The pharmacokinetics of ketamine have been the subject of many investigations that have focused on clinically important aspects of pharmacokinetics, such as the differential pharmacokinetics of the R(–) and S(+) enantiomers, pharmacokinetics during target-controlled infusion, comparing the pharmacokinetics of oral versus IV administration, and studying its pharmacokinetic-pharmacodynamic relationships for analgesic, psychotropic, and cardiorespiratory effects, such as increasing cardiac output.
Front-end kinetics are pharmacokinetic models that describe intravascular mixing by incorporating cardiac output and its distribution to characterize the oscillations of arterial and venous drug concentrations in the moments after administration as a rapid IV bolus or as a single-breath thermally generated aerosol.  Pharmacokinetic models that are able to describe front-end kinetics are multicompartmental models that yield values for intercompartmental clearances and peripheral distribution volumes that are comparable to those of standard multicompartmental models. However, in these models the traditional single, fully mixed central compartment is a hybrid of the IV administration site, heart, pulmonary blood vessels and tissue, arterial sampling site, nondistributive blood flow, and a central venous sampling site.  For ketamine, such a model was used to demonstrate that the R(–) and S(+) enantiomers did not differ in their respective pulmonary uptake or peripheral tissue distribution, although their elimination clearances were different. 

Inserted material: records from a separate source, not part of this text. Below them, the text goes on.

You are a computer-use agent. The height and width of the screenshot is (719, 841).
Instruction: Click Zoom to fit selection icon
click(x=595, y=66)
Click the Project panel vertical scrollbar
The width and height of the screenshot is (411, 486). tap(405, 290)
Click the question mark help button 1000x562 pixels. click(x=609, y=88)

Front-end kinetics have mostly been applied to pharmacokinetic studies with rapid drug administration followed by very frequently obtained arterial blood samples. Upton described a simplified two-compartment construct, corresponding to lung and body compartments and arterial and mixed venous drug concentrations, respectively. These concepts could be used when the drug has been administered by infusion and blood samples have been obtained relatively infrequently both during and after the infusion.
In a previous study, arterial and venous blood samples were collected simultaneously during and after a 30-min ketamine infusion, once when R(–) ketamine was administered and once when S(+) ketamine was administered.  It was our premise that a front-end kinetic intravascular mixing model would reconcile the divergent arterial and venous ketamine concentration versus time curves and that the distribution kinetics of R(–) and S(+) ketamine are not different. Specifically, we postulated the higher arterial ketamine concentrations during infusion result from the contribution of both unmixed drug from the “upstream” infusion and fully mixed recirculating drug described by front-end pharmacokinetic models and that the systematically slightly higher postinfusion venous ketamine concentrations can be modeled with a contribution of higher drug concentrations eluting from arm tissue. Thus, the purpose of the current study was to build a pharmacokinetic model that incorporated arterial and venous S(+) and R(–) ketamine concentration data.